BEGIN GIVEN ENTRIES

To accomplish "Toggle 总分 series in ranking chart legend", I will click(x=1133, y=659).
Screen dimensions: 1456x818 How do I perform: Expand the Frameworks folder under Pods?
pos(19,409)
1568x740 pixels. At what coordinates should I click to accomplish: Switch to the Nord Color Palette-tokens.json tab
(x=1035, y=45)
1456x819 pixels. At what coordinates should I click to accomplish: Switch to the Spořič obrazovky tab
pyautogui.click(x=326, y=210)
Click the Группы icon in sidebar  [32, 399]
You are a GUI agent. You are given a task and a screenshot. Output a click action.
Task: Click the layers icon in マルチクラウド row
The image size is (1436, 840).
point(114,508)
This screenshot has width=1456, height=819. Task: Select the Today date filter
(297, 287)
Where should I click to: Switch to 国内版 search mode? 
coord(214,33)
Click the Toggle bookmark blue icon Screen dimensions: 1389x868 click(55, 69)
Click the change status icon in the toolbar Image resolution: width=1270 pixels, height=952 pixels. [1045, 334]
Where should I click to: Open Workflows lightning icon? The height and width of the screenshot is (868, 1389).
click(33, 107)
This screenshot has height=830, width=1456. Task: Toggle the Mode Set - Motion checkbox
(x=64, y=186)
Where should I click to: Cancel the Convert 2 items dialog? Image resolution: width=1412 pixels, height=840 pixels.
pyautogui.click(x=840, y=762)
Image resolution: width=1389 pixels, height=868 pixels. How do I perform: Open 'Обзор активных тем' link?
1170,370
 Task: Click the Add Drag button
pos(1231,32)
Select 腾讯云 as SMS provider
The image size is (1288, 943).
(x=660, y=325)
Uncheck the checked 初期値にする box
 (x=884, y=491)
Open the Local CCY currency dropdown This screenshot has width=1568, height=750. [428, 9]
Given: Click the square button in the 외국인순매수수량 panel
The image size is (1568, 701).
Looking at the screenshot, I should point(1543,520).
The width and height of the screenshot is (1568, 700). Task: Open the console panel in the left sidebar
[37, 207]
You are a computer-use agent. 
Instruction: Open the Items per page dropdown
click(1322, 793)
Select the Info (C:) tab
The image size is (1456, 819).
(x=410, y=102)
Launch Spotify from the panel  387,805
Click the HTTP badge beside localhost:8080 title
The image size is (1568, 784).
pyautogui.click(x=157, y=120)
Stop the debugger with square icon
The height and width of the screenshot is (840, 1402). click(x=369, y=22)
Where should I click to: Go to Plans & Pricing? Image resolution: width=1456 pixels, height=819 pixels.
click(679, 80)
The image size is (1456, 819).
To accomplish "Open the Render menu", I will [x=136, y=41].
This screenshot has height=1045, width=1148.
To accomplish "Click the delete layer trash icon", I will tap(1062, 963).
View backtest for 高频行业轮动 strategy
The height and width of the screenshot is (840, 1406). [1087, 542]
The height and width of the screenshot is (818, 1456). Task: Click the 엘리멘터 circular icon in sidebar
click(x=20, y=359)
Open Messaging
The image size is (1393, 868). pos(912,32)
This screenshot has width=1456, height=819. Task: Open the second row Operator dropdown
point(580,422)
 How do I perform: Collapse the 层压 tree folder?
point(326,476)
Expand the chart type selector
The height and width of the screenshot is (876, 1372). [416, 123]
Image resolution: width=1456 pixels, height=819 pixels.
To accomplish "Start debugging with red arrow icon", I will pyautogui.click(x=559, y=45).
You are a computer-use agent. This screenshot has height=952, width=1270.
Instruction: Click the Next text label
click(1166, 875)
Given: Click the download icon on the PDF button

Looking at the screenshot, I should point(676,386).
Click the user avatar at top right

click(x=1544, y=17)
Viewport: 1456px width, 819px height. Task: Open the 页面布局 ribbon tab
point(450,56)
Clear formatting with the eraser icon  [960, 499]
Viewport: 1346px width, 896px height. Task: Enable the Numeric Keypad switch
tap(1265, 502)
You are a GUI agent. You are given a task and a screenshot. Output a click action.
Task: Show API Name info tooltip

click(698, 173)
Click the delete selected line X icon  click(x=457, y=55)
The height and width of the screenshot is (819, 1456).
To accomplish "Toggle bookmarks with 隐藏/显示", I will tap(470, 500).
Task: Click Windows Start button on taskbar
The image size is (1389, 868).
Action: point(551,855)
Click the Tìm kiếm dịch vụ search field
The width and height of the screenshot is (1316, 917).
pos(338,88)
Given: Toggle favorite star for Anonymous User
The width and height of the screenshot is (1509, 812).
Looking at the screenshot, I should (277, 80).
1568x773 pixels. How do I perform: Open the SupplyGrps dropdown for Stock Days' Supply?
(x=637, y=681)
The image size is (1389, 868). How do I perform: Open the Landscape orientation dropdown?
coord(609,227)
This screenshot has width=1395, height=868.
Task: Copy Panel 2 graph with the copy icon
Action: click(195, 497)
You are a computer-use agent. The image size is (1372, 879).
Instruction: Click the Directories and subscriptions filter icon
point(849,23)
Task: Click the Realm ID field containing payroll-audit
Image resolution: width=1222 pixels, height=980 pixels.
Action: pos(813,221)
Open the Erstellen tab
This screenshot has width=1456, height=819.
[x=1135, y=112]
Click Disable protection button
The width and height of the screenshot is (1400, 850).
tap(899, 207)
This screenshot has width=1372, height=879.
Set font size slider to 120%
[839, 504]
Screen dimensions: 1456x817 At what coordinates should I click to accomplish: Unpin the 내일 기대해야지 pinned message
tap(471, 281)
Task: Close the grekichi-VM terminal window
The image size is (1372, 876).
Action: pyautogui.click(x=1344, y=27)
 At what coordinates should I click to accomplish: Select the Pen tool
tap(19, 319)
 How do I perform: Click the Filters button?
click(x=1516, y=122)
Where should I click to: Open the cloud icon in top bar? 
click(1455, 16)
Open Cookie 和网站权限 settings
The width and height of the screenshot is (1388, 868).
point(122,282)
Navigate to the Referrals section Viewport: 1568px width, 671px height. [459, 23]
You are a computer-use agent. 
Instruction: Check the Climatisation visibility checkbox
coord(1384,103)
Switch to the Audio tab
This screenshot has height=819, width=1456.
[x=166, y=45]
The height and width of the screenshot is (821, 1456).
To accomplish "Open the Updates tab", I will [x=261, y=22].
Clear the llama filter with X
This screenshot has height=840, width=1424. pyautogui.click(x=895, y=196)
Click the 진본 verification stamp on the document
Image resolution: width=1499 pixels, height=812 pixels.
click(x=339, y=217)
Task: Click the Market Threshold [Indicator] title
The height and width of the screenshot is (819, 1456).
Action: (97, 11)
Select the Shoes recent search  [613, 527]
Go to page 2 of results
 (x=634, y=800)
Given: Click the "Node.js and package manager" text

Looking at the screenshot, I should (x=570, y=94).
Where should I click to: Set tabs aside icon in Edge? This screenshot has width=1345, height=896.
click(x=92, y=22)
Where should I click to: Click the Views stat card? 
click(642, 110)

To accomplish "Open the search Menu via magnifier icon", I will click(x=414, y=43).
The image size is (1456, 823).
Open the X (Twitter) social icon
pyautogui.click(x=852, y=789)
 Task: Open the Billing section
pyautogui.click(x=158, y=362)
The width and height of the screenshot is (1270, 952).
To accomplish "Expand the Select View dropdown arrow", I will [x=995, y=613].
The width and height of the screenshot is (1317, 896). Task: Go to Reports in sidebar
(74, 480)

END GIVEN ENTRIES

Every entry must be quoted exactly as it appears above.

SOLUTION TO THE PROBLEM:
To accomplish "Toggle 总分 series in ranking chart legend", I will click(x=1133, y=659).
Screen dimensions: 1456x818 How do I perform: Expand the Frameworks folder under Pods?
pos(19,409)
1568x740 pixels. At what coordinates should I click to accomplish: Switch to the Nord Color Palette-tokens.json tab
(x=1035, y=45)
1456x819 pixels. At what coordinates should I click to accomplish: Switch to the Spořič obrazovky tab
pyautogui.click(x=326, y=210)
Click the Группы icon in sidebar  [32, 399]
You are a GUI agent. You are given a task and a screenshot. Output a click action.
Task: Click the layers icon in マルチクラウド row
The image size is (1436, 840).
point(114,508)
This screenshot has width=1456, height=819. Task: Select the Today date filter
(297, 287)
Where should I click to: Switch to 国内版 search mode? 
coord(214,33)
Click the Toggle bookmark blue icon Screen dimensions: 1389x868 click(55, 69)
Click the change status icon in the toolbar Image resolution: width=1270 pixels, height=952 pixels. [1045, 334]
Where should I click to: Open Workflows lightning icon? The height and width of the screenshot is (868, 1389).
click(33, 107)
This screenshot has height=830, width=1456. Task: Toggle the Mode Set - Motion checkbox
(x=64, y=186)
Where should I click to: Cancel the Convert 2 items dialog? Image resolution: width=1412 pixels, height=840 pixels.
pyautogui.click(x=840, y=762)
Image resolution: width=1389 pixels, height=868 pixels. How do I perform: Open 'Обзор активных тем' link?
1170,370
 Task: Click the Add Drag button
pos(1231,32)
Select 腾讯云 as SMS provider
The image size is (1288, 943).
(x=660, y=325)
Uncheck the checked 初期値にする box
 (x=884, y=491)
Open the Local CCY currency dropdown This screenshot has width=1568, height=750. [428, 9]
Given: Click the square button in the 외국인순매수수량 panel
The image size is (1568, 701).
Looking at the screenshot, I should point(1543,520).
The width and height of the screenshot is (1568, 700). Task: Open the console panel in the left sidebar
[37, 207]
You are a computer-use agent. 
Instruction: Open the Items per page dropdown
click(1322, 793)
Select the Info (C:) tab
The image size is (1456, 819).
(x=410, y=102)
Launch Spotify from the panel  387,805
Click the HTTP badge beside localhost:8080 title
The image size is (1568, 784).
pyautogui.click(x=157, y=120)
Stop the debugger with square icon
The height and width of the screenshot is (840, 1402). click(x=369, y=22)
Where should I click to: Go to Plans & Pricing? Image resolution: width=1456 pixels, height=819 pixels.
click(679, 80)
The image size is (1456, 819).
To accomplish "Open the Render menu", I will [x=136, y=41].
This screenshot has height=1045, width=1148.
To accomplish "Click the delete layer trash icon", I will tap(1062, 963).
View backtest for 高频行业轮动 strategy
The height and width of the screenshot is (840, 1406). [1087, 542]
The height and width of the screenshot is (818, 1456). Task: Click the 엘리멘터 circular icon in sidebar
click(x=20, y=359)
Open Messaging
The image size is (1393, 868). pos(912,32)
This screenshot has width=1456, height=819. Task: Open the second row Operator dropdown
point(580,422)
 How do I perform: Collapse the 层压 tree folder?
point(326,476)
Expand the chart type selector
The height and width of the screenshot is (876, 1372). [416, 123]
Image resolution: width=1456 pixels, height=819 pixels.
To accomplish "Start debugging with red arrow icon", I will pyautogui.click(x=559, y=45).
You are a computer-use agent. This screenshot has height=952, width=1270.
Instruction: Click the Next text label
click(1166, 875)
Given: Click the download icon on the PDF button

Looking at the screenshot, I should point(676,386).
Click the user avatar at top right

click(x=1544, y=17)
Viewport: 1456px width, 819px height. Task: Open the 页面布局 ribbon tab
point(450,56)
Clear formatting with the eraser icon  [960, 499]
Viewport: 1346px width, 896px height. Task: Enable the Numeric Keypad switch
tap(1265, 502)
You are a GUI agent. You are given a task and a screenshot. Output a click action.
Task: Show API Name info tooltip

click(698, 173)
Click the delete selected line X icon  click(x=457, y=55)
The height and width of the screenshot is (819, 1456).
To accomplish "Toggle bookmarks with 隐藏/显示", I will tap(470, 500).
Task: Click Windows Start button on taskbar
The image size is (1389, 868).
Action: point(551,855)
Click the Tìm kiếm dịch vụ search field
The width and height of the screenshot is (1316, 917).
pos(338,88)
Given: Toggle favorite star for Anonymous User
The width and height of the screenshot is (1509, 812).
Looking at the screenshot, I should (277, 80).
1568x773 pixels. How do I perform: Open the SupplyGrps dropdown for Stock Days' Supply?
(x=637, y=681)
The image size is (1389, 868). How do I perform: Open the Landscape orientation dropdown?
coord(609,227)
This screenshot has width=1395, height=868.
Task: Copy Panel 2 graph with the copy icon
Action: click(195, 497)
You are a computer-use agent. The image size is (1372, 879).
Instruction: Click the Directories and subscriptions filter icon
point(849,23)
Task: Click the Realm ID field containing payroll-audit
Image resolution: width=1222 pixels, height=980 pixels.
Action: pos(813,221)
Open the Erstellen tab
This screenshot has width=1456, height=819.
[x=1135, y=112]
Click Disable protection button
The width and height of the screenshot is (1400, 850).
tap(899, 207)
This screenshot has width=1372, height=879.
Set font size slider to 120%
[839, 504]
Screen dimensions: 1456x817 At what coordinates should I click to accomplish: Unpin the 내일 기대해야지 pinned message
tap(471, 281)
Task: Close the grekichi-VM terminal window
The image size is (1372, 876).
Action: pyautogui.click(x=1344, y=27)
 At what coordinates should I click to accomplish: Select the Pen tool
tap(19, 319)
 How do I perform: Click the Filters button?
click(x=1516, y=122)
Where should I click to: Open the cloud icon in top bar? 
click(1455, 16)
Open Cookie 和网站权限 settings
The width and height of the screenshot is (1388, 868).
point(122,282)
Navigate to the Referrals section Viewport: 1568px width, 671px height. [459, 23]
You are a computer-use agent. 
Instruction: Check the Climatisation visibility checkbox
coord(1384,103)
Switch to the Audio tab
This screenshot has height=819, width=1456.
[x=166, y=45]
The height and width of the screenshot is (821, 1456).
To accomplish "Open the Updates tab", I will [x=261, y=22].
Clear the llama filter with X
This screenshot has height=840, width=1424. pyautogui.click(x=895, y=196)
Click the 진본 verification stamp on the document
Image resolution: width=1499 pixels, height=812 pixels.
click(x=339, y=217)
Task: Click the Market Threshold [Indicator] title
The height and width of the screenshot is (819, 1456).
Action: (97, 11)
Select the Shoes recent search  [613, 527]
Go to page 2 of results
 (x=634, y=800)
Given: Click the "Node.js and package manager" text

Looking at the screenshot, I should (x=570, y=94).
Where should I click to: Set tabs aside icon in Edge? This screenshot has width=1345, height=896.
click(x=92, y=22)
Where should I click to: Click the Views stat card? 
click(642, 110)

To accomplish "Open the search Menu via magnifier icon", I will click(x=414, y=43).
The image size is (1456, 823).
Open the X (Twitter) social icon
pyautogui.click(x=852, y=789)
 Task: Open the Billing section
pyautogui.click(x=158, y=362)
The width and height of the screenshot is (1270, 952).
To accomplish "Expand the Select View dropdown arrow", I will [x=995, y=613].
The width and height of the screenshot is (1317, 896). Task: Go to Reports in sidebar
(74, 480)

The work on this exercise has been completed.